Task: Update the material below by replacing "Venue dropdown" with "Venue menu" wherever it appears, and leave everything else unchanged.

── Records for the exercise

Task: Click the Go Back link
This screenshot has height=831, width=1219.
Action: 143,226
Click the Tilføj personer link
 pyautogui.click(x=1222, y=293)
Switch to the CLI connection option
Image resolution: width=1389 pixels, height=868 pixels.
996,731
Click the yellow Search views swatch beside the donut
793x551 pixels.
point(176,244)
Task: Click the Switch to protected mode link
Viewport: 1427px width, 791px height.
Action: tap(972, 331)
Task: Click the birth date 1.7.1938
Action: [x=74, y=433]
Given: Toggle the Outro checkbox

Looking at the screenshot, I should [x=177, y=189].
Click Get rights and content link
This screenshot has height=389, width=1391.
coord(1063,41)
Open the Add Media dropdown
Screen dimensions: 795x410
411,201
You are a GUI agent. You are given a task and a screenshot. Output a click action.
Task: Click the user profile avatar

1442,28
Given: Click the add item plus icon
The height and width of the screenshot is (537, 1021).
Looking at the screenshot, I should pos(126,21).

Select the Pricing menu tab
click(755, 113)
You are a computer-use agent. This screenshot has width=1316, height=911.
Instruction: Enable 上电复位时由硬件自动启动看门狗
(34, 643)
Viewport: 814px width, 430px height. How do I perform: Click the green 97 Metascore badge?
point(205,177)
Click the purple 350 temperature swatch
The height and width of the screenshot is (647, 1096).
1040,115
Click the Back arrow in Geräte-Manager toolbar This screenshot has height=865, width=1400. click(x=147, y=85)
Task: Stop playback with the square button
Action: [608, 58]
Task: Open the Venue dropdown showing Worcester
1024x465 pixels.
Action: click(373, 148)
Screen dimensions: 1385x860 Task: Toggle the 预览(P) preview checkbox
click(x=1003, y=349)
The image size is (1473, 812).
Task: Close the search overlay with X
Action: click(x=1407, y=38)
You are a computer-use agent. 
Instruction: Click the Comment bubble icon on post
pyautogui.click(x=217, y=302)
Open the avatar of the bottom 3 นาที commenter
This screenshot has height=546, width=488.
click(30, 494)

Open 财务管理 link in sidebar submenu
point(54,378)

────

Final result:
Task: Click the Go Back link
This screenshot has height=831, width=1219.
Action: 143,226
Click the Tilføj personer link
 pyautogui.click(x=1222, y=293)
Switch to the CLI connection option
Image resolution: width=1389 pixels, height=868 pixels.
996,731
Click the yellow Search views swatch beside the donut
793x551 pixels.
point(176,244)
Task: Click the Switch to protected mode link
Viewport: 1427px width, 791px height.
Action: tap(972, 331)
Task: Click the birth date 1.7.1938
Action: [x=74, y=433]
Given: Toggle the Outro checkbox

Looking at the screenshot, I should [x=177, y=189].
Click Get rights and content link
This screenshot has height=389, width=1391.
coord(1063,41)
Open the Add Media dropdown
Screen dimensions: 795x410
411,201
You are a GUI agent. You are given a task and a screenshot. Output a click action.
Task: Click the user profile avatar

1442,28
Given: Click the add item plus icon
The height and width of the screenshot is (537, 1021).
Looking at the screenshot, I should pos(126,21).

Select the Pricing menu tab
click(755, 113)
You are a computer-use agent. This screenshot has width=1316, height=911.
Instruction: Enable 上电复位时由硬件自动启动看门狗
(34, 643)
Viewport: 814px width, 430px height. How do I perform: Click the green 97 Metascore badge?
point(205,177)
Click the purple 350 temperature swatch
The height and width of the screenshot is (647, 1096).
1040,115
Click the Back arrow in Geräte-Manager toolbar This screenshot has height=865, width=1400. click(x=147, y=85)
Task: Stop playback with the square button
Action: [608, 58]
Task: Open the Venue menu showing Worcester
1024x465 pixels.
Action: click(373, 148)
Screen dimensions: 1385x860 Task: Toggle the 预览(P) preview checkbox
click(x=1003, y=349)
The image size is (1473, 812).
Task: Close the search overlay with X
Action: click(x=1407, y=38)
You are a computer-use agent. 
Instruction: Click the Comment bubble icon on post
pyautogui.click(x=217, y=302)
Open the avatar of the bottom 3 นาที commenter
This screenshot has height=546, width=488.
click(30, 494)

Open 财务管理 link in sidebar submenu
point(54,378)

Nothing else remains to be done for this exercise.